Journal of Functional Foods (Sep 2020)

Effect of Mimosa scabrella Bentham honeydew honey on inflammatory mediators

  • Bibiana Silva,
  • Fabíola Carina Biluca,
  • Eduarda Talita Bramorski Mohr,
  • Thiago Caon,
  • Luciano Valdomiro Gonzaga,
  • Roseane Fett,
  • Eduardo Monguilhott Dalmarco,
  • Ana Carolina Oliveira Costa

Journal volume & issue
Vol. 72
p. 104034

Abstract

Read online

The anti-inflammatory effect of bracatinga (Mimosa scabrella Bentham) honeydew honeys was evaluated by considering the modulation of inflammatory mediators in LPS-stimulated RAW 264.7 macrophages.

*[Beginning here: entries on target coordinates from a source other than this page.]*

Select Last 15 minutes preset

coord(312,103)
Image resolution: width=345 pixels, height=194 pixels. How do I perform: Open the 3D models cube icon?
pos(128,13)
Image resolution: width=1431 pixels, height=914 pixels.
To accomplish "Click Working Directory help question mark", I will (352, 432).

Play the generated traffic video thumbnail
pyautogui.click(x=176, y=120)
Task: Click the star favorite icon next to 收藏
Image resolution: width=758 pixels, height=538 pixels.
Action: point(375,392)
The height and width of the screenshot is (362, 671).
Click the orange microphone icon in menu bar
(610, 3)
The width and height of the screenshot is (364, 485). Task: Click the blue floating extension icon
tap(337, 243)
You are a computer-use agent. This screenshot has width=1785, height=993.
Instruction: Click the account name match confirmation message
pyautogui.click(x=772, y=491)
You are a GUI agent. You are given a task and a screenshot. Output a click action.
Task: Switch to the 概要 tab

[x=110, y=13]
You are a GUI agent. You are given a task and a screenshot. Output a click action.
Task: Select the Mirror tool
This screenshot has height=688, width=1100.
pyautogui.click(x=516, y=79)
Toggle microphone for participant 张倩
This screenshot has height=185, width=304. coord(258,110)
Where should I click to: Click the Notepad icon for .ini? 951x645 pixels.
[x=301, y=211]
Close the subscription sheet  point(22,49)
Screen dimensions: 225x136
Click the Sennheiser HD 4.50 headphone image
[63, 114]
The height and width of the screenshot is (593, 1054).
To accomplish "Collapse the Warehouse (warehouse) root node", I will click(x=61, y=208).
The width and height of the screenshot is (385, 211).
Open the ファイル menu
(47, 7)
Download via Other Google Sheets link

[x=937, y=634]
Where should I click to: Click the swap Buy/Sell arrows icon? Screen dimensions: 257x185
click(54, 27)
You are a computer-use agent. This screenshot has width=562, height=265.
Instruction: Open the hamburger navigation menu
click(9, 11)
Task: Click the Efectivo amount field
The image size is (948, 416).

Both tested bracatinga honeydew honey samples (BHH1 and BHH2) reduced the nitric oxide secretion as well as the inflammatory mediators: tumor necrosis factor-alpha, interleukin-6, monocyte chemoattractant protein 1, interleukin-12p70, interferon-gamma and interleukin-10. The phenolic compounds 3,4-dihydroxybenzoic acid, benzoic acid, salicylic acid, rutin, luteolin, and naringenin were found in BHH1 whereas only syringic acid was quantified in BHH2. Interestingly, 3 µg mL−1 of BHH1 provided a more significant anti-inflammatory effect than 30 µg mL−1 of BHH2, which seems to be strongly related to the presence of phenolic compounds, considering the differences in anti-inflammatory potential between the samples. This study confirmed for the first time that the bracatinga honeydew honey plays an important role as a functional food, suggesting its application for the auxiliary treatment of inflammatory disorders.